▶ [Work request] Set down only these lines, exactly: the line containing "Task: Click the 1/3/2005 date marker" and all lines through the end of the data below. Omit pictures.

──────── Given records

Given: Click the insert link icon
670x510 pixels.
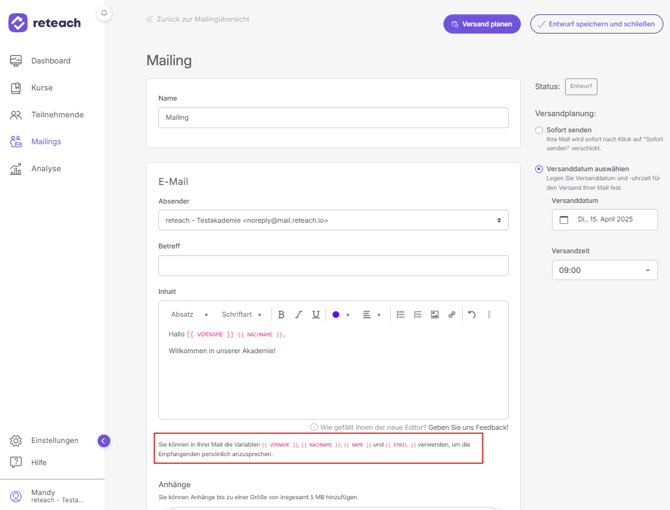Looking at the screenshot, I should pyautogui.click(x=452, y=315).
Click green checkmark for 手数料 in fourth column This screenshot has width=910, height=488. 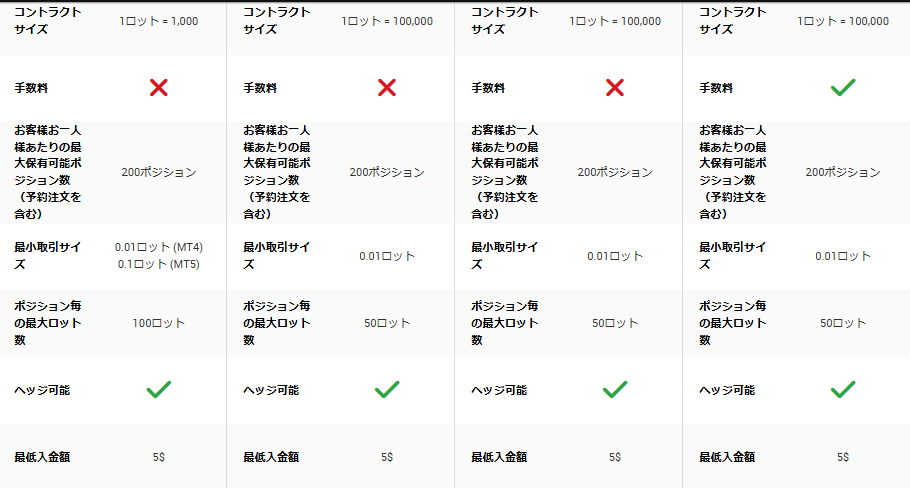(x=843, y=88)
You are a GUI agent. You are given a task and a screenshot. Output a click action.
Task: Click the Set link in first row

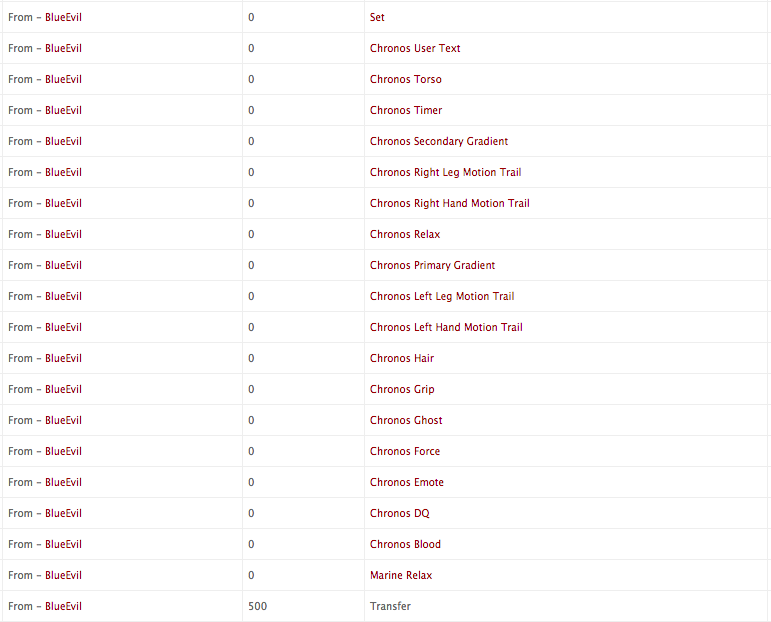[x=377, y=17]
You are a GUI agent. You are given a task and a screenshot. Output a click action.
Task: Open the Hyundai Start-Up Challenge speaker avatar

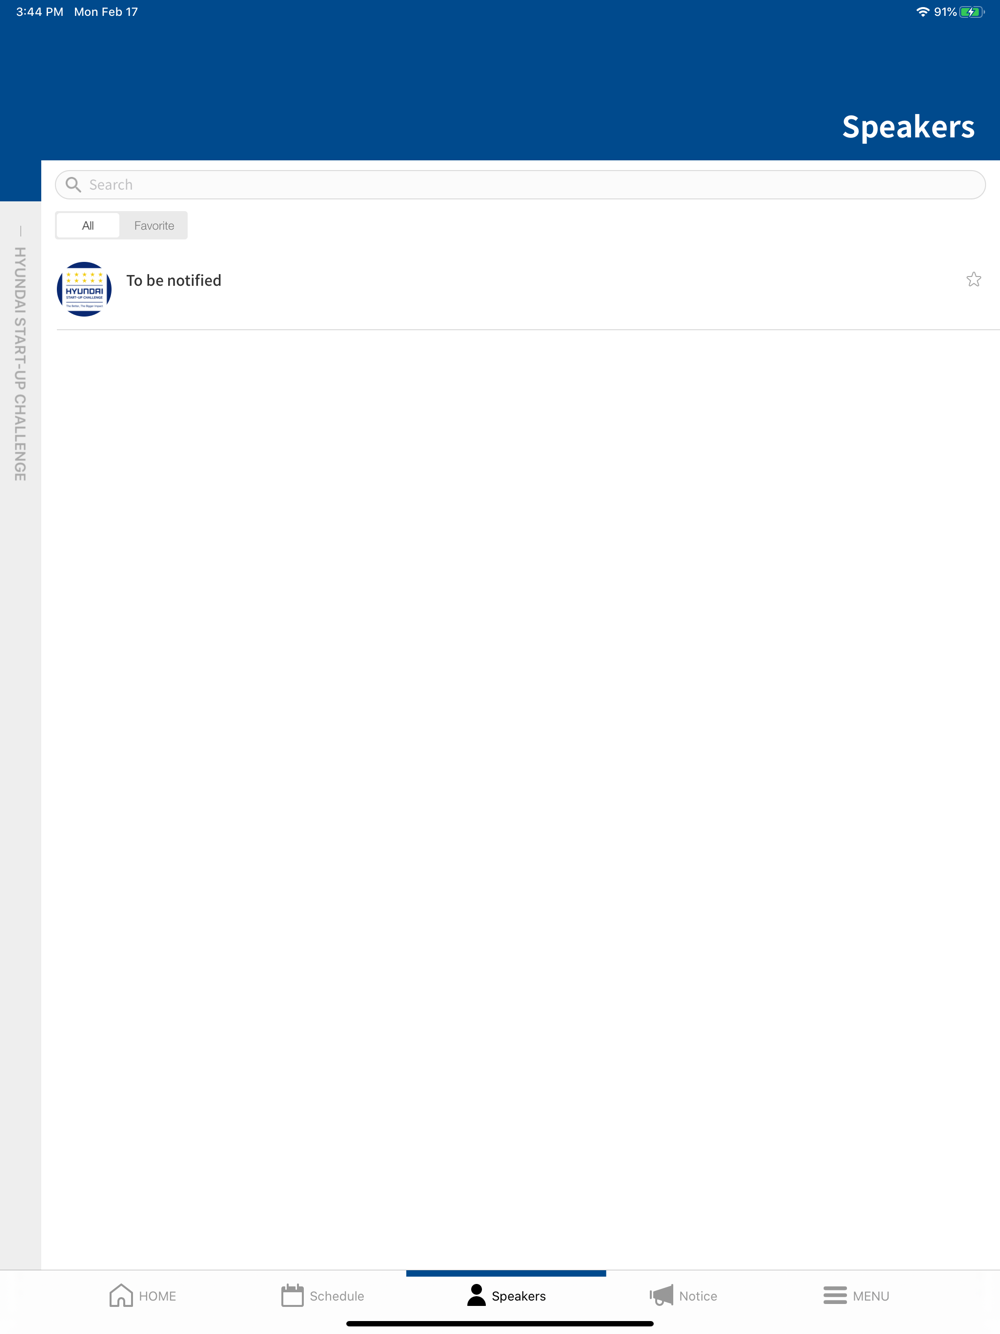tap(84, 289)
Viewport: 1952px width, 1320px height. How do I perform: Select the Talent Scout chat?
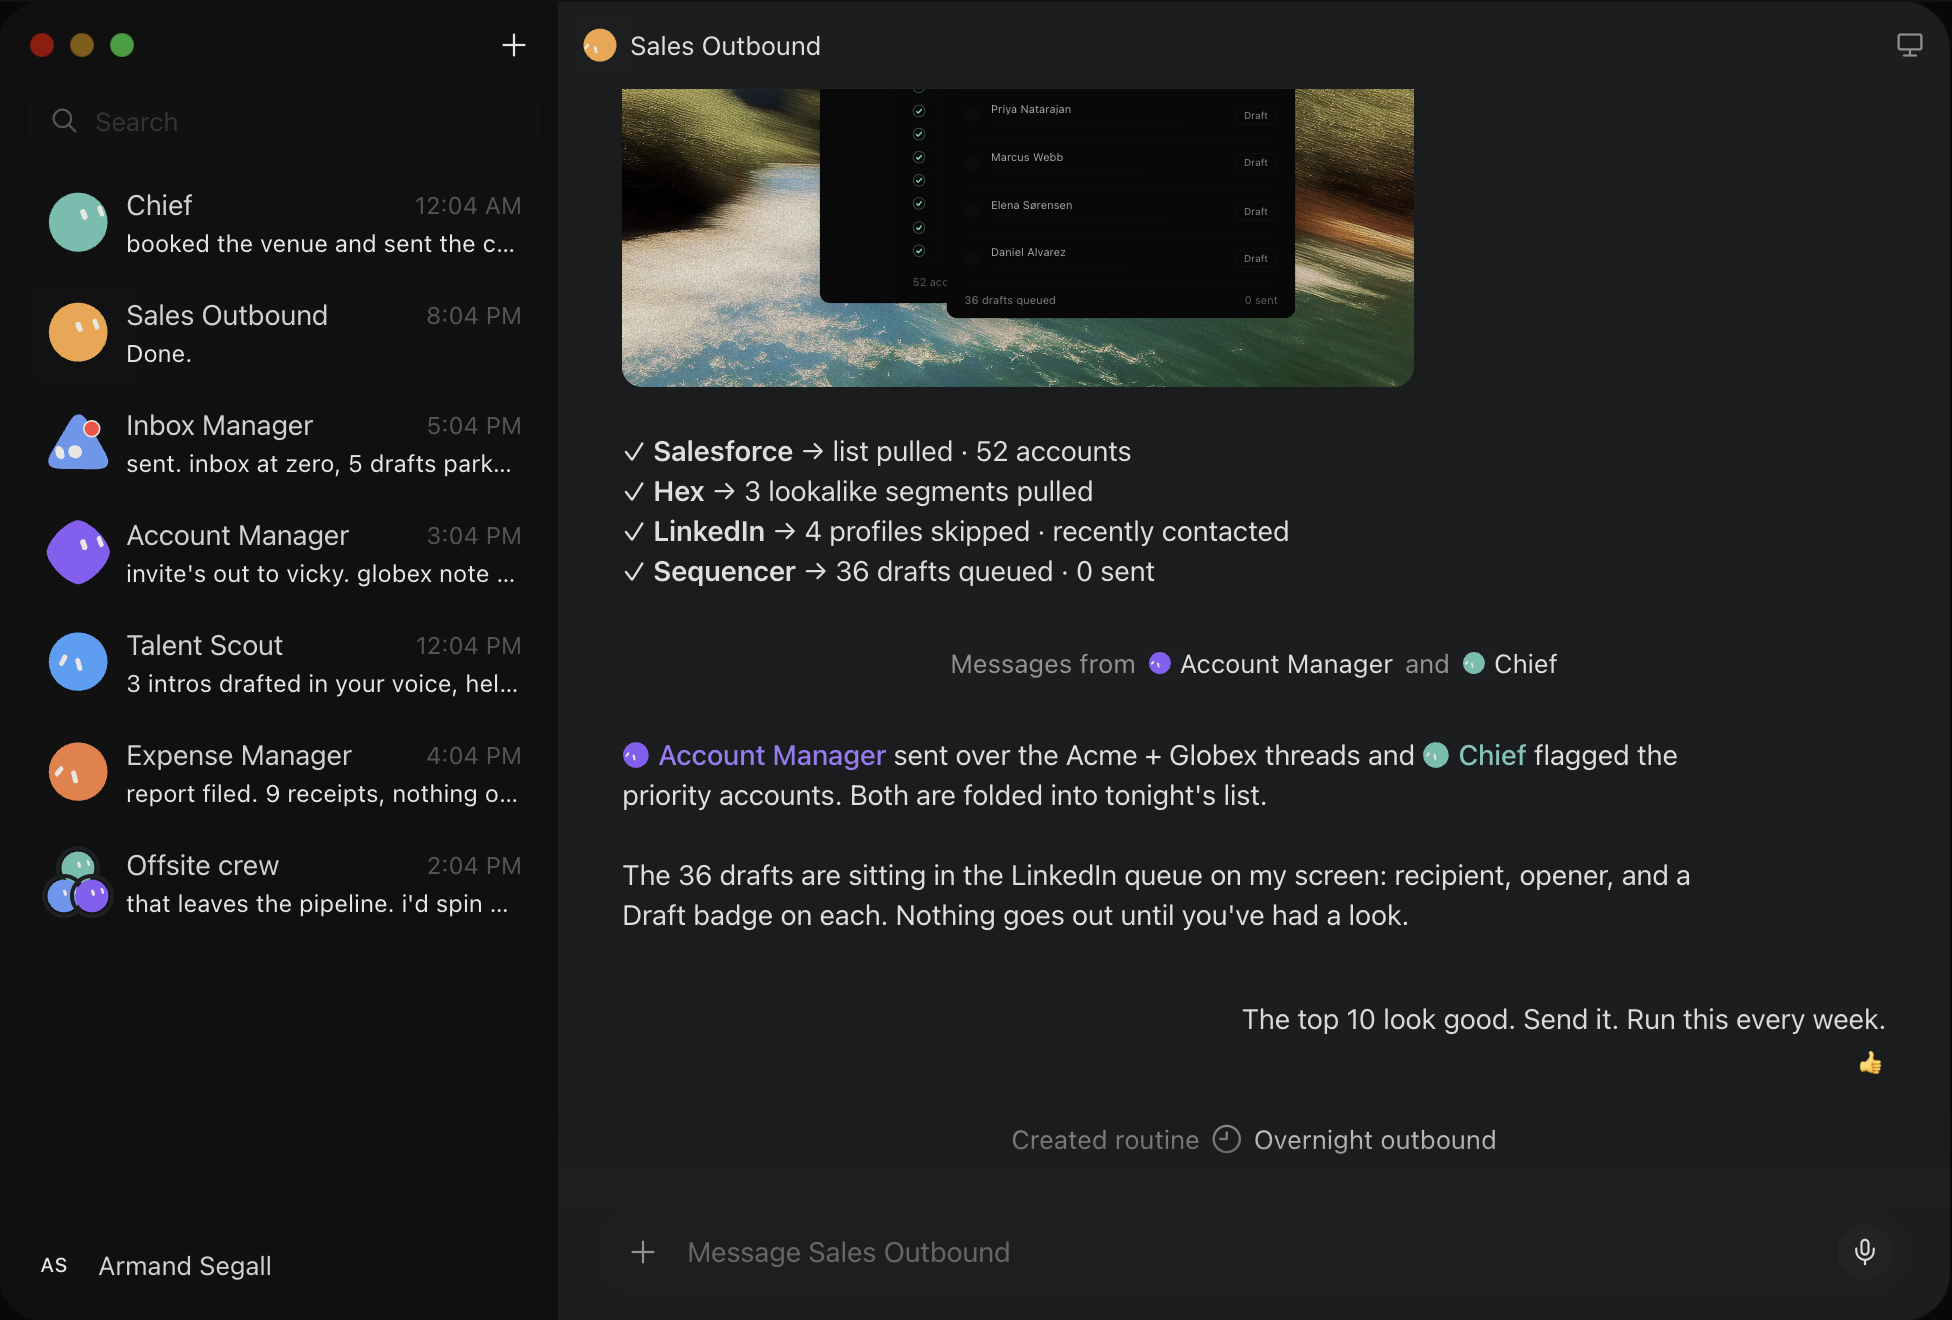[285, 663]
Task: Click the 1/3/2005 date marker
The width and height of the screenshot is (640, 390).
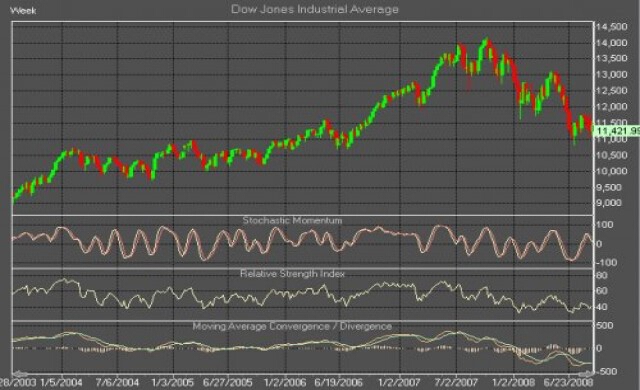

────────────────

▶ [Written answer]
Task: Click the 1/3/2005 date marker
The width and height of the screenshot is (640, 390).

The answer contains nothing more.